HAIPE pre-configured key approach Yes Yes
IPsec Session Setup Yes Not in current STANAG 5070  (STANAG 5070 Annex E requires “The security association shall be pre-stored”).  Constraint may be relaxed in future version.
IP Crypto Type Any, including commercial IPsec IP Crypto compliant to STANAG 5070 Annex E.  NINE Crypto recommended.

Commercial IPsec generally requires IPsec session setup

Flow Control from Black side applied to applications Yes Not defined in current version of STANAG 5070. Left for vendor implementation choice.
Handling Black Side Rejects Yes Not defined in current version of STANAG 5070
Handling user IP traffic sent directly to IP Crypto, without red side processing. No
Does not fit architecture
Isode anticipates that performance will be poor.
Narrowband down to 75bps Yes Not in current version of STANAG 5070, as TDD approach is inefficient at very low speeds
Operation without IP Crypto Yes No


Technical Recommendations

The simple technical recommendation arising from this analysis is that it is preferable to use the TRANSEC crypto for COMSEC and not to use IP Crypto. Reasons:

  1. Better throughput.
  2. Significantly better performance at the lowest HF speeds.
  3. Avoids the complexity of managing two cryptos.
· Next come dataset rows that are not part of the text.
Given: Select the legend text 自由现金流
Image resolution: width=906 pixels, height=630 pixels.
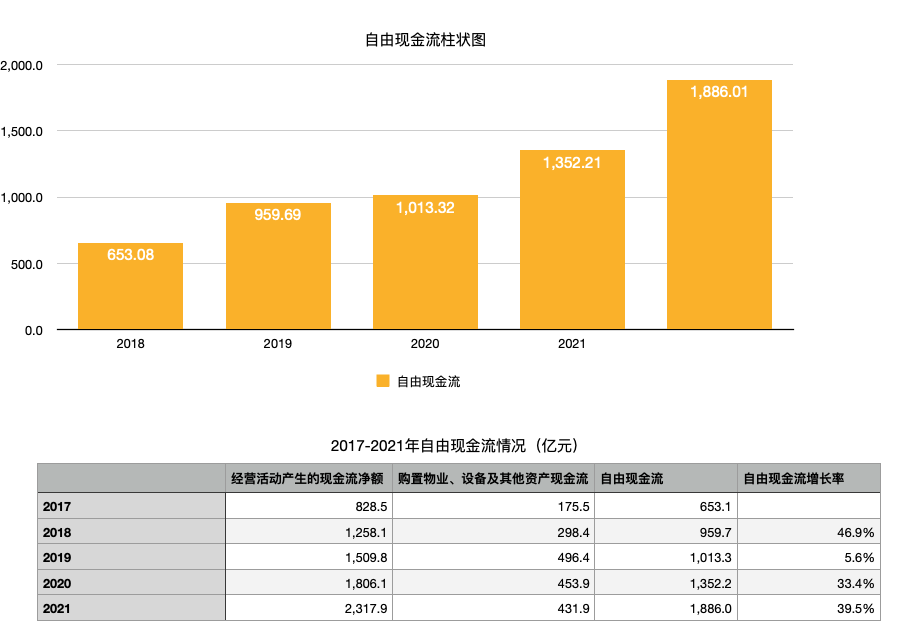Looking at the screenshot, I should tap(428, 381).
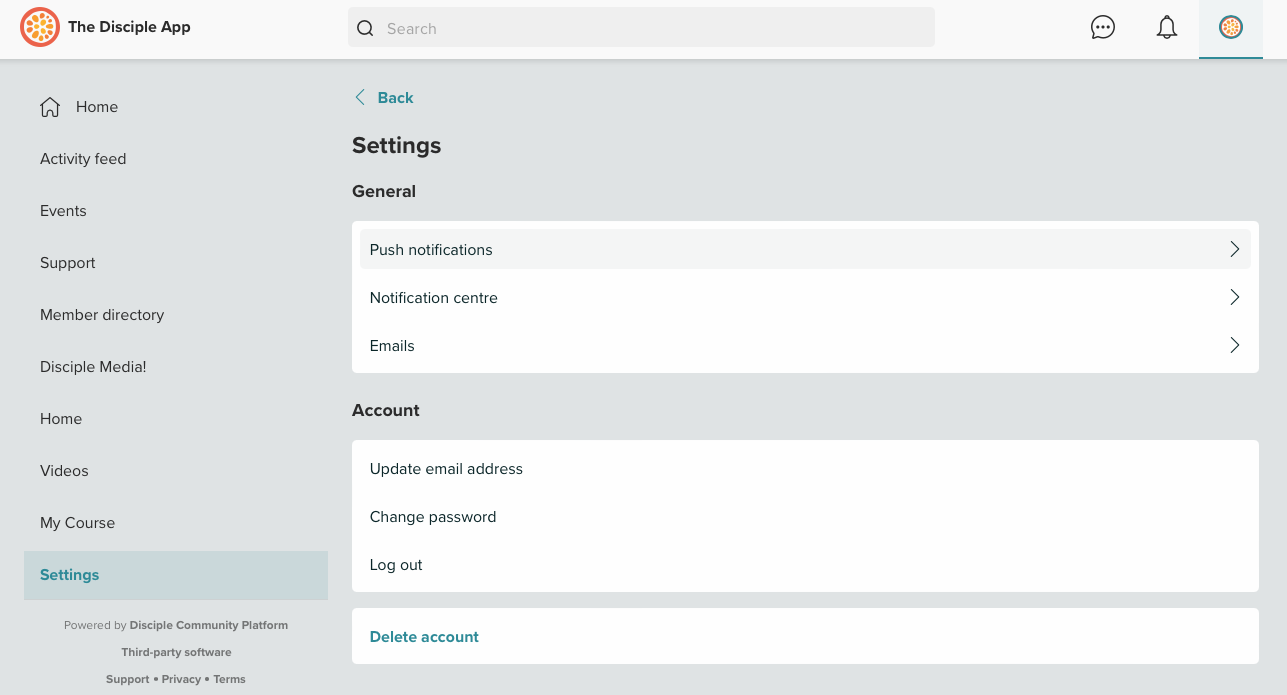The width and height of the screenshot is (1287, 695).
Task: Expand Push notifications with its chevron
Action: click(x=1234, y=249)
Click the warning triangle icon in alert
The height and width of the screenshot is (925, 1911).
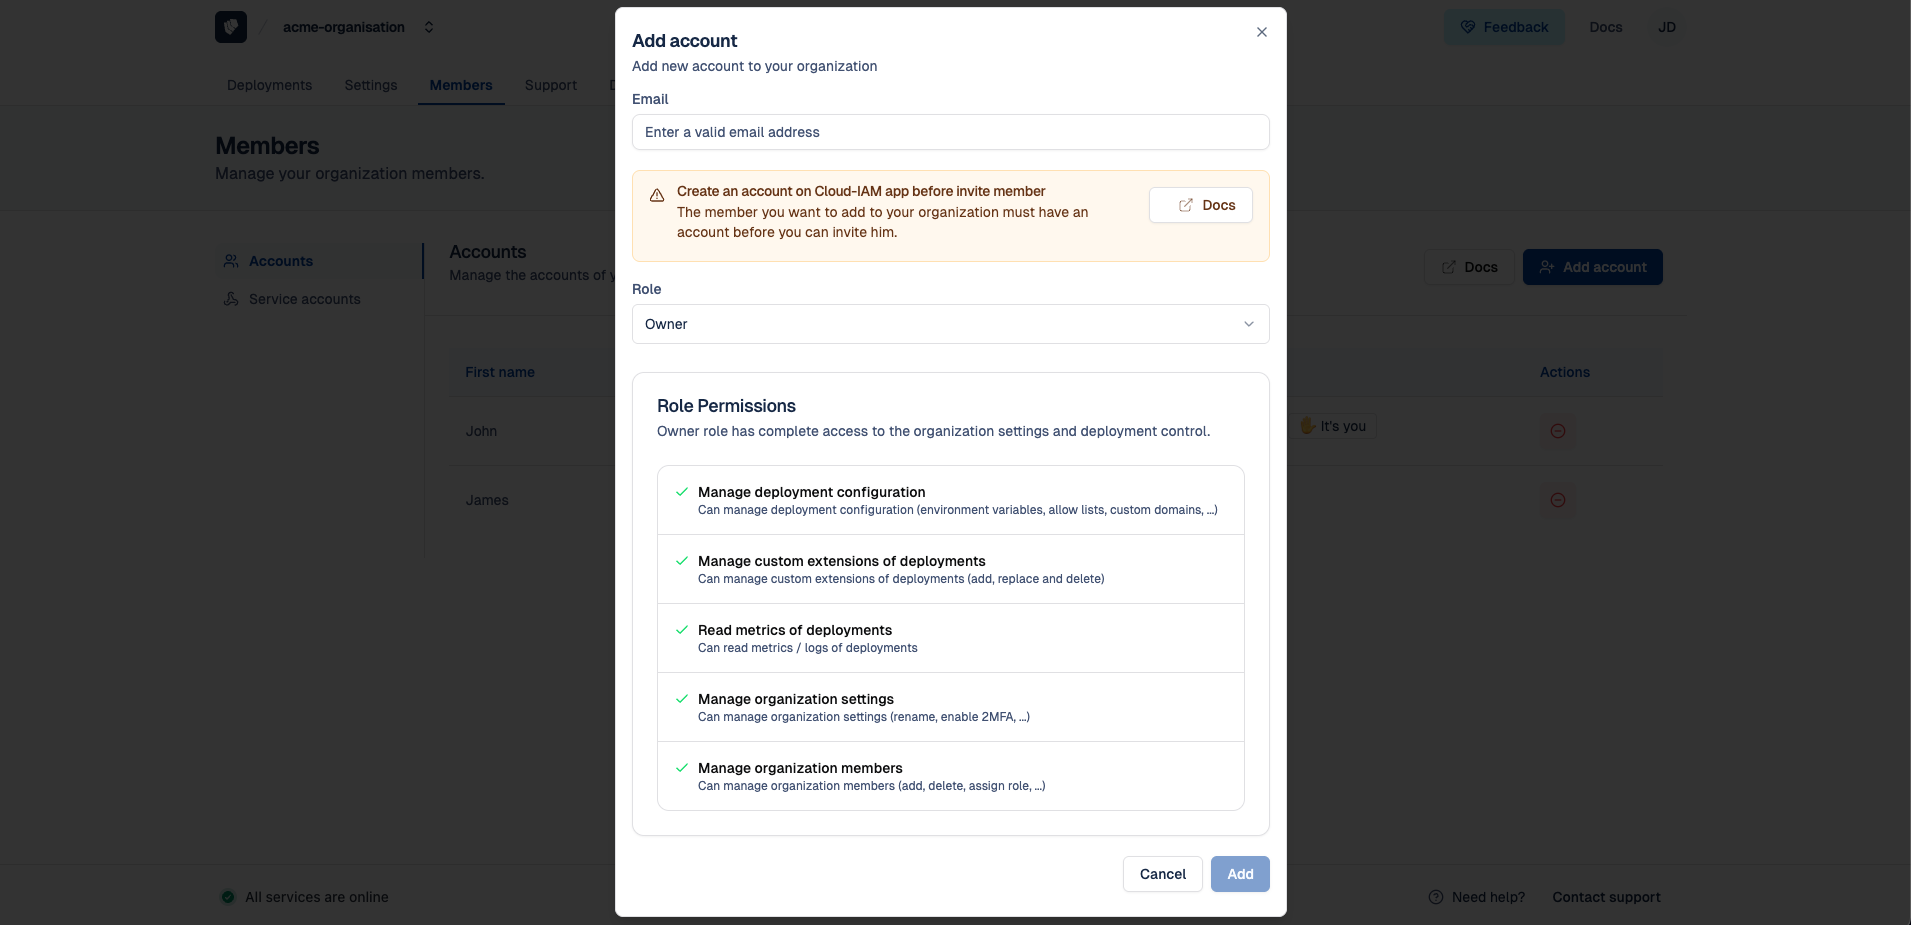point(657,196)
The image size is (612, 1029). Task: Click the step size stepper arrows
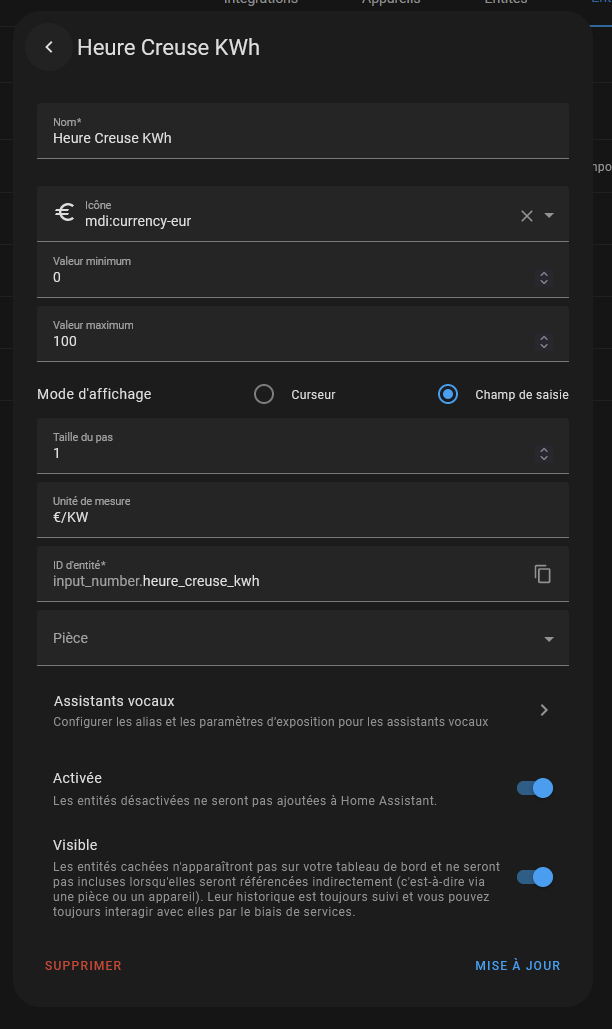click(x=544, y=454)
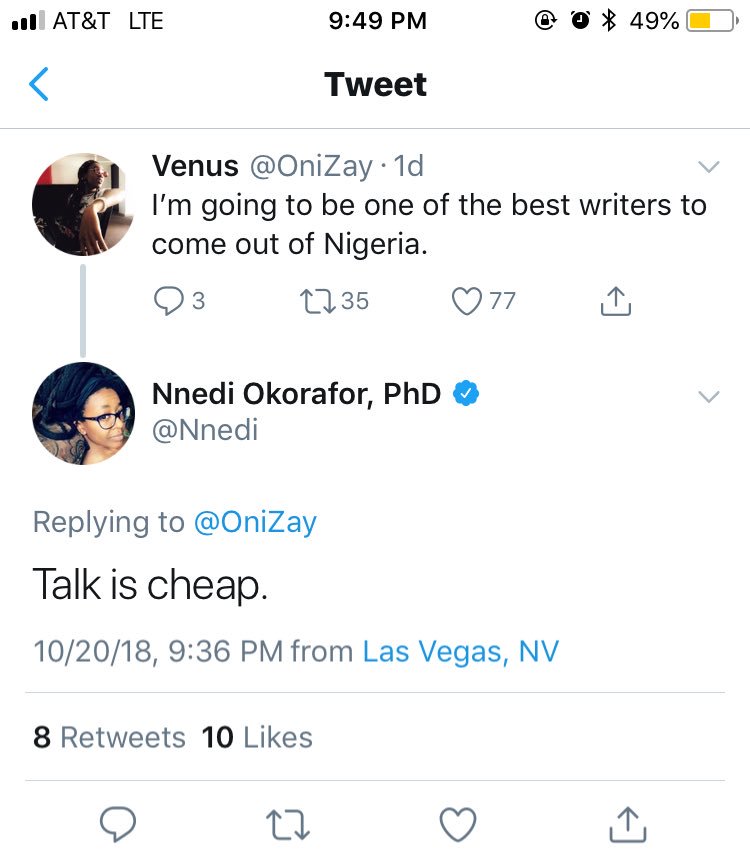Tap the battery indicator in status bar
Viewport: 750px width, 864px height.
pyautogui.click(x=711, y=20)
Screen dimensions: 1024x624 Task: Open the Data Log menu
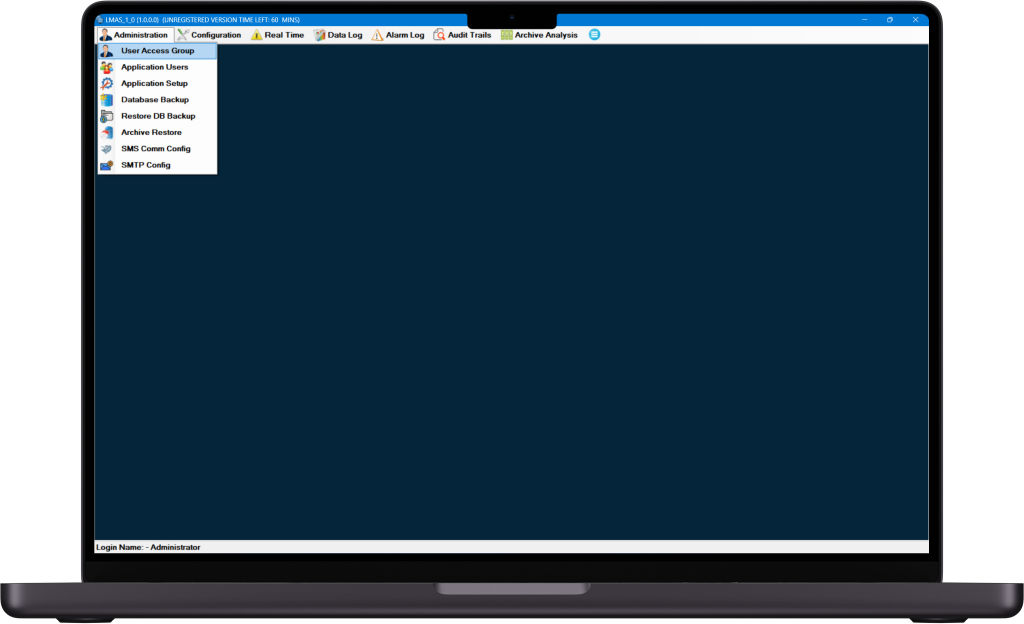click(338, 35)
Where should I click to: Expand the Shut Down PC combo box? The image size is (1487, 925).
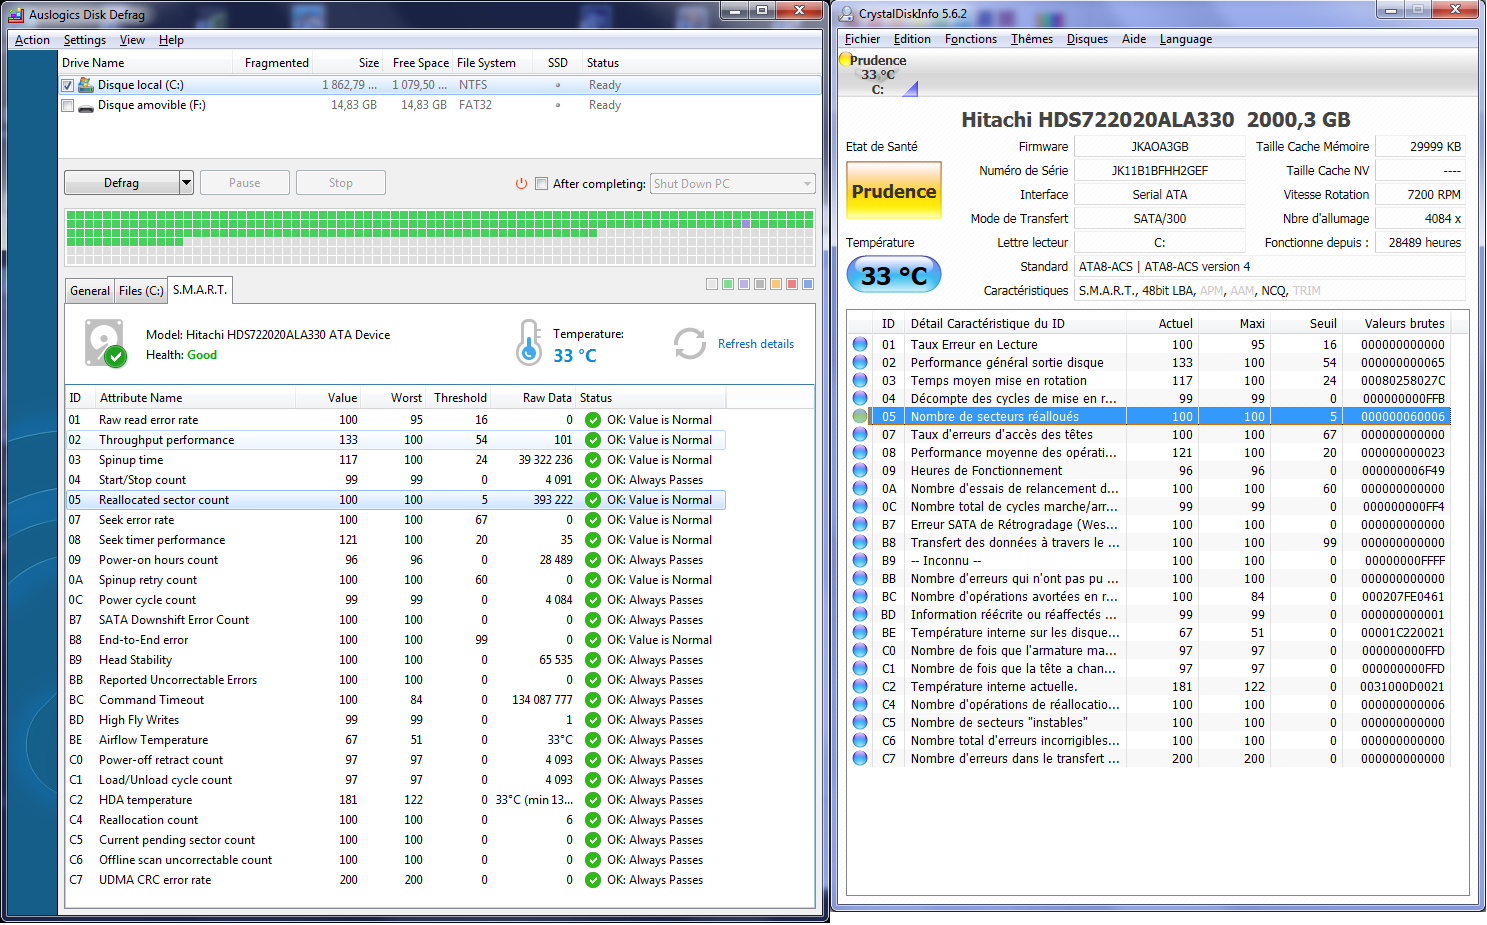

Notes on Moving Forward with IP Crypto over HF

It is clear that use of IP Crypto with HAIPE type devices for operation over HF appears desirable for some nations.

The specifications set out here for IP Crypto over HF work well with acceptable overhead. The specifications and performance analysis have been verified using Isode’s Icon-SIS and Icon-IP products. If there is NATO desire to move forward with IP Crypto over HF, Isode recommends to incorporate these specifications into the next edition of STANAG 5066.